5 “I am the vine; you are the branches. If you remain in me and I in you, you will bear much fruit; apart from me you can do nothing. 6 If you do not remain in me, you are like a branch that is thrown away and withers; such branches are picked up, thrown into the fire and burned. 7 If you remain in me and my words remain in you, ask whatever you wish, and it will be done for you. 8 This is to my Father’s glory, that you bear much fruit, showing yourselves to be my disciples.
If we don’t believe in the revival, in the truth that he prunes what needs to be pruned so that we can bear more fruit, experience His joy, experience His love, be made into His disciples so that we can bring glory to Him- we will wither away. I can look outside of my kitchen window and see the explosion of color that Spring brings. I know that my front yard with the azaleas and dogwoods are a sweet love note from God that He brings forth blooms after the winter… but the blooms are even more magnificent if I’ve done my winter pruning. The pruning makes way for more fruit… a bigger and better revival. Unless we abide in His love, the fruit we get will not be as sweet. It’ll be that weird freeze-dried fruit that doesn’t sustain. It’s not real. Without love, without abiding and chasing after HIS love, we are a clanging cymbal so we can bang around all we want with just actions, or to-do lists to be a better person, to post about our highlights as a Christian, or run around like a bunch of Marthas volunteering for everything with a SignUp Genius, and just stay on the surface without embracing the pruning that comes from abiding in His word, His love, being with Him- when we align with Him and see what a life with Him is truly like, we have to open ourselves up to this pruning, which sometimes feels more like bushwhacking, these things from our shadow side that need to die in order for Him to revive us and for us to see real fruit.
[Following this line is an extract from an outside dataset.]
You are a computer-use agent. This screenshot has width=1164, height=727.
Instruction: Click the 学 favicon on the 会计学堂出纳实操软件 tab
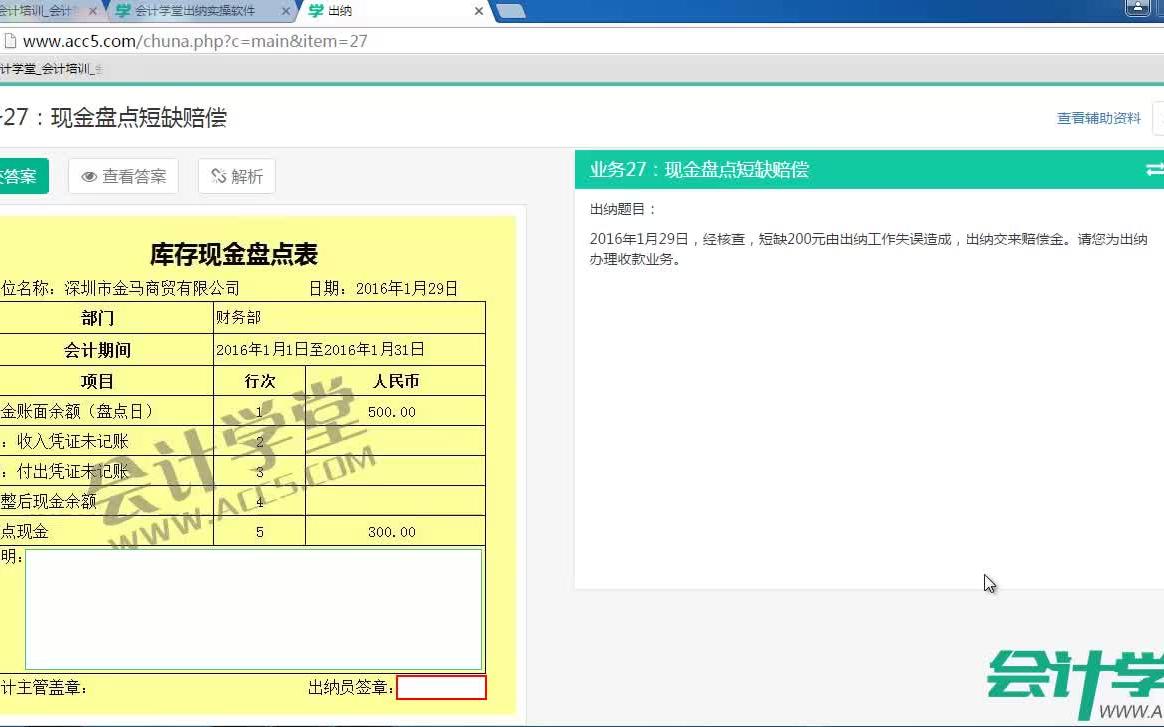coord(125,12)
Hope for Revival and Restoration
I’m your walking (sometimes limping) hope right here. Is everything fixed? Not by a long shot BUT I'm seeing fruit and revival in every area where I didn't think it was possible. The real fruit that I ultimately longed for when I was near to God is happening and is so much better than my worldly desires and worldly view of what fruit should look like. And the hope I feel when I’m abiding in Him makes so other sense except that it is coming all from the Divine.
We have all this evidence that He desires to restore us. It’s who He is. So we can walk in active openness to receive and daily pursue transformation. True restoration can come when we trust His plan for our story, even the hard parts of whatever it is we have been walking through this year. We can move through each struggle with a hope-filled confidence that is a part of our restoration so we can start to approach it with open hands and open hearts and dare I say some curiosity for how God will use all of it to restore us, never to shame us or destroy us. When we know that restoration is waiting for us on the other side of our struggle, we can weather these hard seasons with patience and peace and choose hope with our shoulders back and head to the heavens.
Restoration is never about denying the hard things exist or that winter was rough. It’s about bringing them to light and trusting God to renew and restore the broken things. Friend, if you have weathered a winter that left you feeling weary, please remember that there is nothing, not one part of your suffering, or your story that He cannot redeem, that He can’t restore, that He can’t make beautiful.